А ведь этот столь знакомый рефрен XX века разделяют и те, кто любит модерный мир, и те, кто его ненавидит: модерность – продукт своих машин, модерные же люди – всего лишь их механическая копия. Но это есть извращение той самой модернистской традиции XIX века, по орбите которой, по его собственным утверждениям, движется Маркузе – критической традиции Гегеля и Маркса. Обращаться к этим мыслителям, при этом отрицая их понимание истории как непрерывной деятельности, динамических противоречий, диалектической борьбы и прогресса – значит не оставлять от них ничего, кроме имен. Пока молодые радикалы 1960-х годов боролись за изменения, которые позволили бы всем окружающим контролировать свои жизни, «одномерная» парадигма провозгласила, что изменения невозможны в принципе и что все эти люди, по сути, никогда и не были по-настоящему живы. Отсюда есть два пути. Один – найти силу, которая пребывала бы полностью «за пределами» модерного общества: «прослойку отверженных и аутсайдеров, эксплуатируемых и преследуемых представителей других рас и цветных, безработных и нетрудоспособных»[32]. Эти группы – находятся ли они в американских гетто и тюрьмах или в странах третьего мира – можно было бы рассматривать как революционную силу, потому что их якобы не коснулся смертельный поцелуй модерности. Но, конечно, эти поиски тщетны – нет никого «за пределами» модерного мира, никто не может за них выйти. Кажется, радикалам, которые понимают это и одновременно полностью принимают одномерную парадигму, остаются только пустота и отчаяние.
_ _ _
Критическую традицию каких двух мыслителей, согласно тексту о Маркузе, извращает знакомый рефрен XX века? Строки, идущие после текста, не понадобятся.
_ _ _
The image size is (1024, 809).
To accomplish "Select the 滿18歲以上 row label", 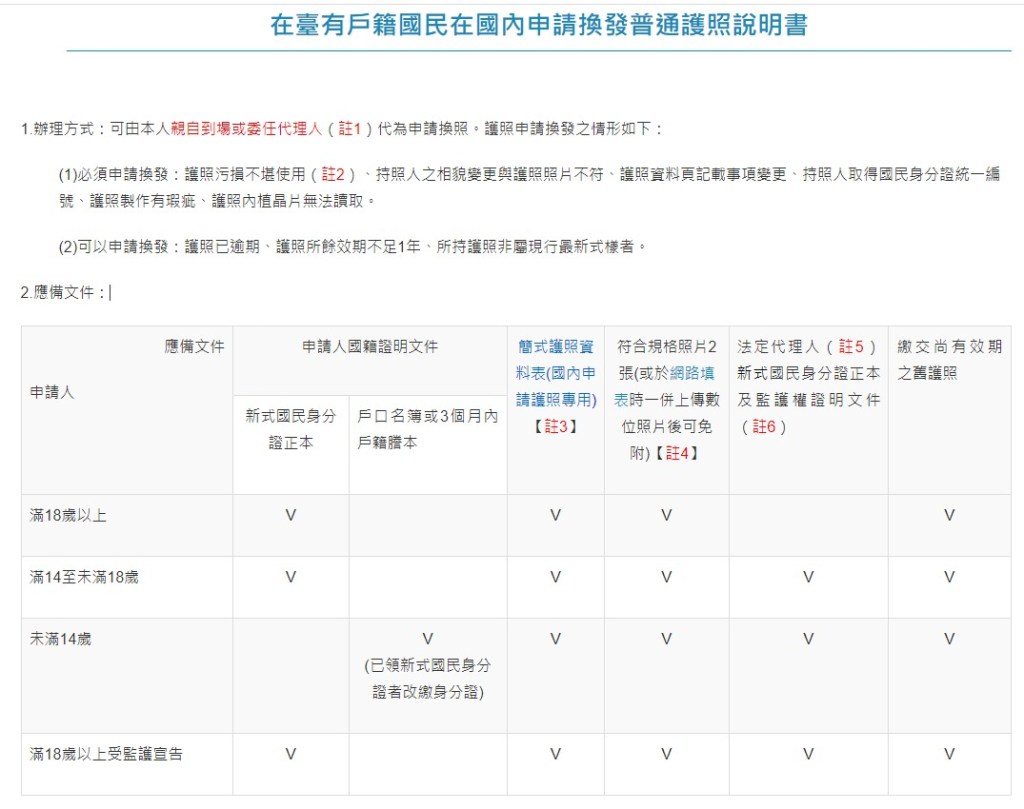I will point(68,516).
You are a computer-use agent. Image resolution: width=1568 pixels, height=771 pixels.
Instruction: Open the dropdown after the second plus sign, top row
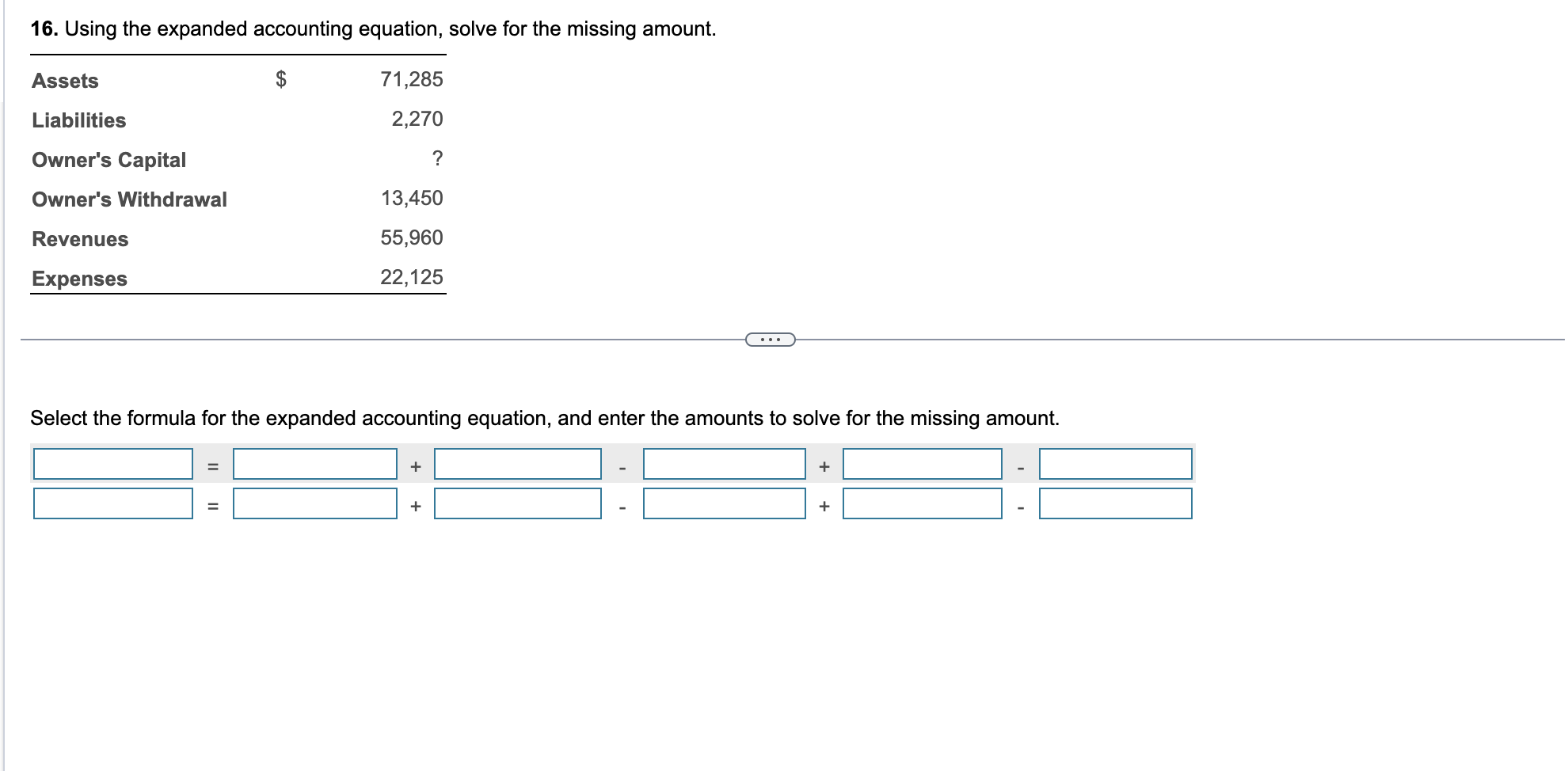921,465
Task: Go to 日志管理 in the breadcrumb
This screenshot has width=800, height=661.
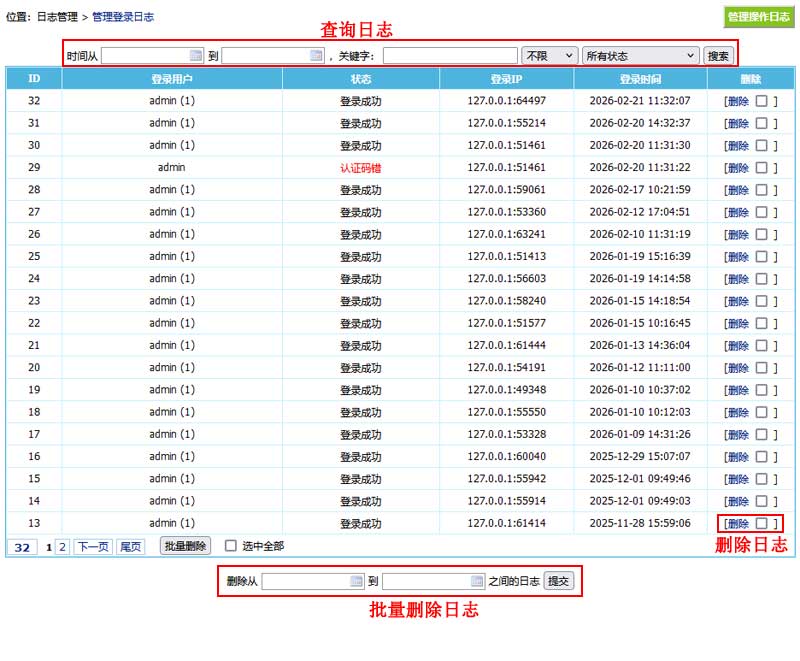Action: (x=57, y=17)
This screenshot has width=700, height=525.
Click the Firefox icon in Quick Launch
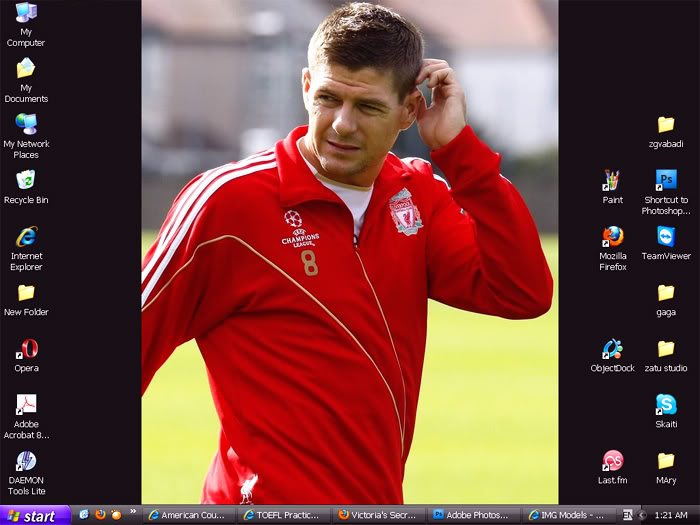(100, 515)
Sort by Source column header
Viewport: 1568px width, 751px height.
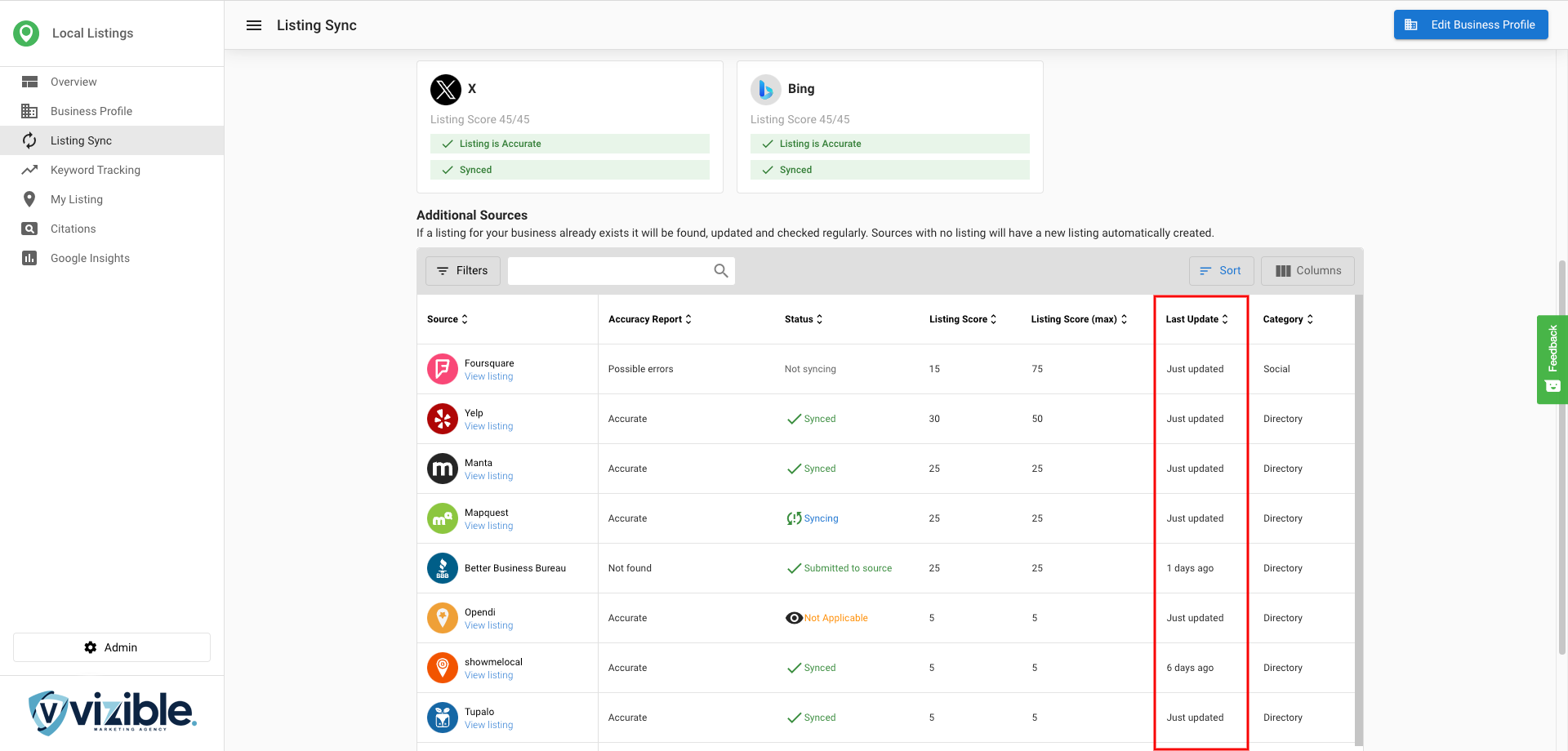448,319
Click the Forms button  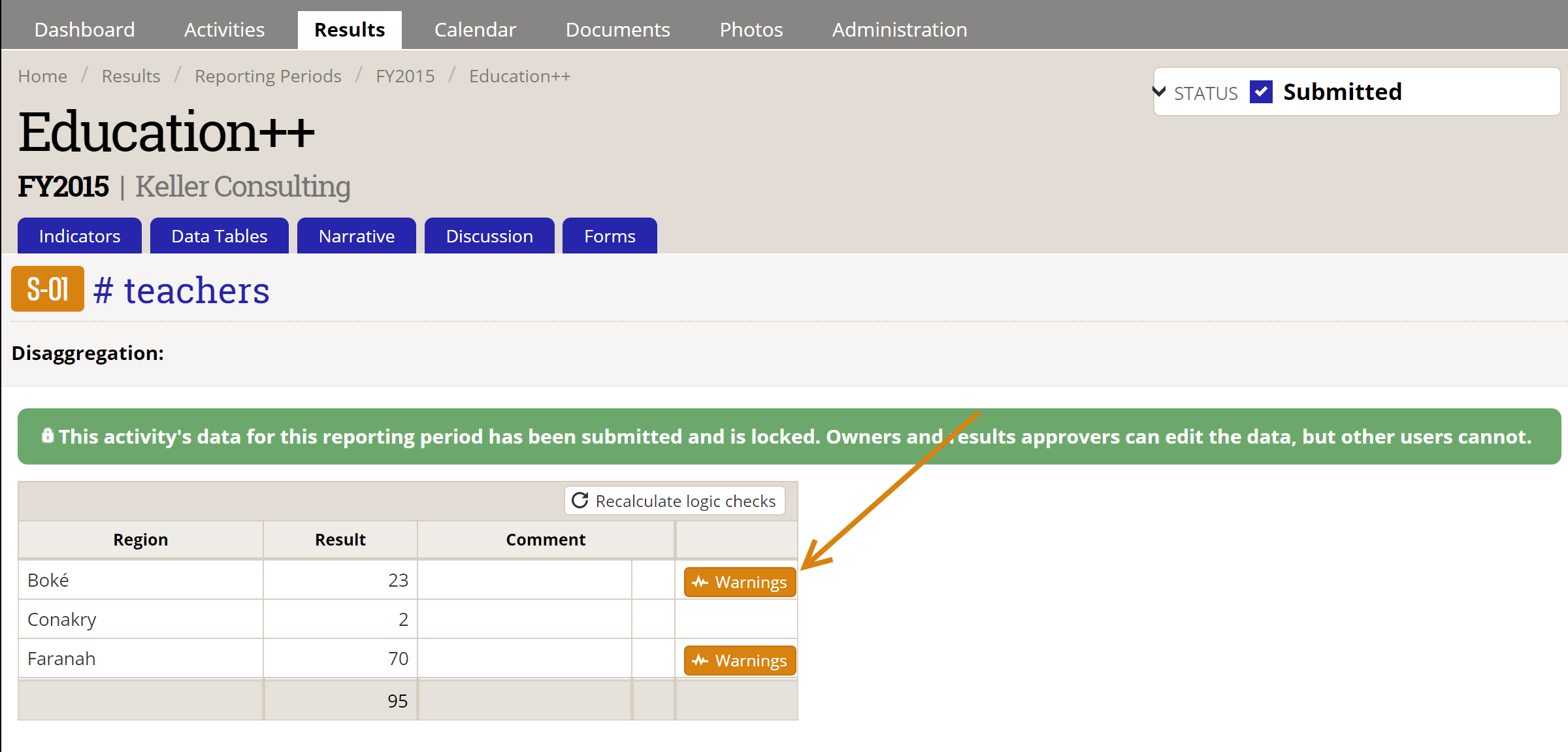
_ _ _
**Ответ:** Гегеля и Маркса.